Martin Morgan wrote:
> "David A.G" <dasolexa at hotmail.com> writes:
> 
>> Dear list,
>>
>> I have some experience with Bioconductor but am newbie to this list and to NGS. I am trying to remove some adapters from my solexa s_N_sequence.txt file using Biostrings and ShortRead packages and the vignettes.  I managed to read in the text file and got to save the reads as follows
>>
>> fqpattern <- "s_4_sequence.txt"
>> f4 <- file.path(analysisPath(sp), fqpattern)

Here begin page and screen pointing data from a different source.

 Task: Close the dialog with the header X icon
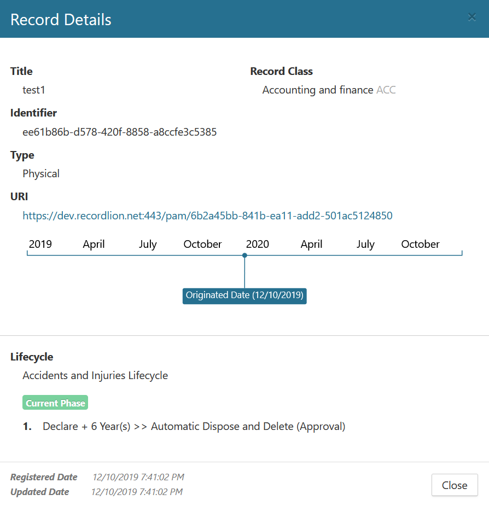pyautogui.click(x=471, y=18)
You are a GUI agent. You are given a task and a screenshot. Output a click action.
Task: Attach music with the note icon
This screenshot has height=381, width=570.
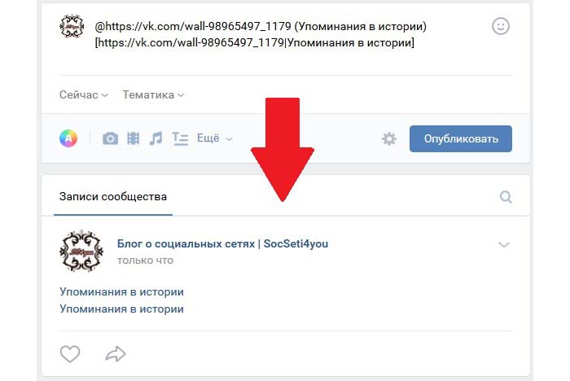[156, 138]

>> fq4 <- readFastq(sp, fqpattern)
>> reads <- sread(fq4)  #"reads" contains more than 4 million 34-length fragments
>>
>> Having the following adapter sequence:
>>
>> adapter <- DNAString("ACGGATTGTTCAGT")
>>
>> I tried to mimic the example in the Biostring vignette as follows:
>>
>>
>> myAdapterAligns <- pairwiseAlignment(reads, adapter, type = "overlap")
>>
>> but after more than two hours the process is still running.
>>
>> I am running R 2.8.0 on a 64bit linux machine (Kubuntu 2.6.24) with 4Gb RAM, and I only have some 30Mb free RAM left. I found a thread on adapter removal but does not clear things much to me, since as far as I understood the option mentioned in the thread is not appropriate (quote :(though apparently this is not entirely satisfactory, see the second entry!)).
>>
>> Is this just a memory issue or am I doing something wrong? Shall I leave the process to run for longer?
> 
> As a bit of a follow-up, a reasonable strategy is to figure out how
> long / how much memory the calculation takes on smaller chunks of
> data.
> 
> Also, here I 'clean' (remove reads with 'N's) and then calculate the
> srdistance to your adapter on a lane with 5978132 reads in about a
> minute
> 
>> fq <- readFastq(sp, "s_1_sequence.txt")
>> fq
> class: ShortReadQ
> length: 5978132 reads; width: 53 cycles
>> system.time(dist <- srdistance(clean(fq), "ACGGATTGTTCAGT"))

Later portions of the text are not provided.